Get up, and leave them. "It's not rude to leave," he says, "it's rude to stay and waste everyone's time."
Musk's lofty ideas have had somewhat of a trip back down to Earth of late. Tesla can do that to a person apparently.
He now acknowledges automation is not the be-all and end-all, he admits excessive automation is a mistake, and that humans are under rated. Nice to hear, just as we thought he was condemning us all to the scrap heap only to be replaced by automated world-dominating robots.
On top of walking out of long meetings, he also suggests ending lengthy phone calls and ignoring rules if they're obviously ridiculous.
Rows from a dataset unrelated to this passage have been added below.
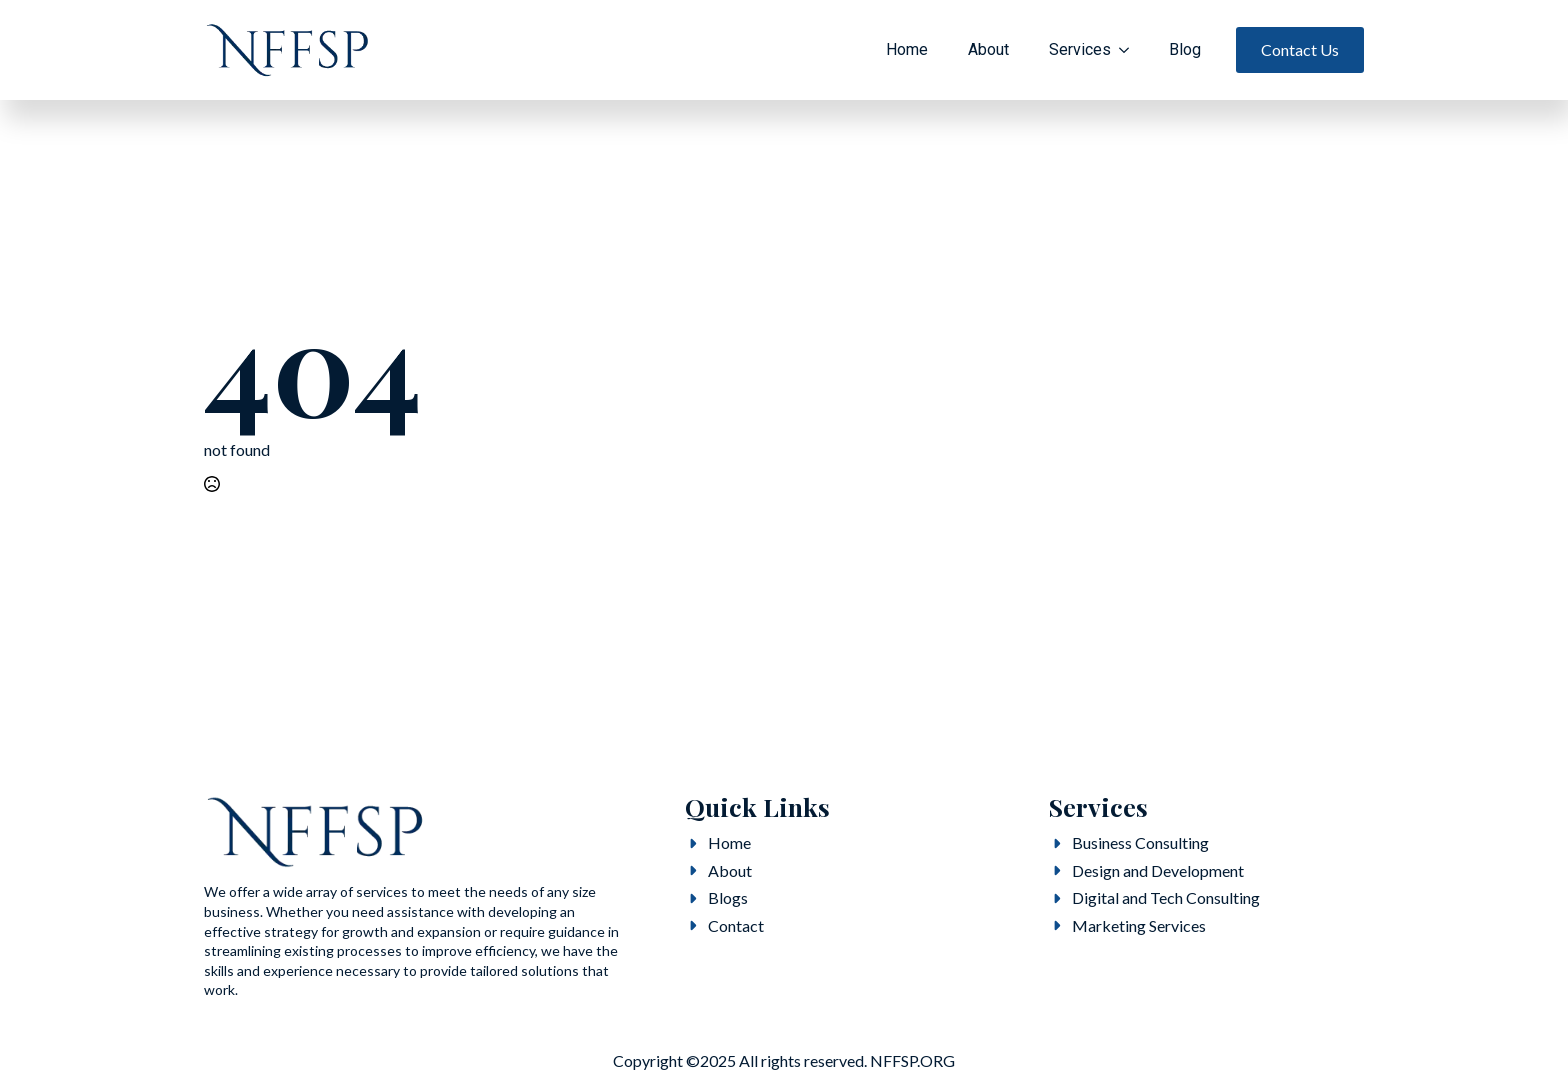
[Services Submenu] (1130, 50)
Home (907, 49)
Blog (1185, 49)
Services (1080, 49)
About (988, 49)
That last one is tough - and perhaps open to wild interpretation - your idea of a dumb rule might be different to mine, but his objective is sound: increased productivity.
But Musk's wake-up call regards the state of humanity and reminds me of a new book on how the world is actually better than we think it is, it's just our ignorance preventing us from seeing it that way.
Professor of International Health and global TED talker Hans Rosling wrote a book called 'Factfulness' which talks about how instinct distorts our perspective, how we divide the world into two simple camps (us and them), how we consume fear-based media, and how our perception of progress is that things are getting worse.
All of our views, he argues, are informed by unconscious bias.
He claims people are suffering from an over-dramatic world view which leads to bad decisions and stress.
He says progress is often silent and secret, we're unaware of it. He claims the world, for all its imperfections, is actually quite impressive.
Factfulness, he argues, is merely adopting the stress reducing habit of only carrying opinions for which you have strong supporting facts. He argues the importance of facts in a post-truth world.
More often that not, we guess or assume we know facts, we don't. He says a chimpanzee could outguess most people on the stuff we profess to know.
Adding to this tribal divide and fear-based approach is of course the amount of 'fake news' we get fed.
So differentiating between fact and fiction has never been harder for us. But if Elon Musk's late breaking epiphany on humanity is anything to go by, we can all be buoyed by the fact that a) we are indeed quite capable, and according to Hans Rosling, b), that the world is not actually such a bad place after all.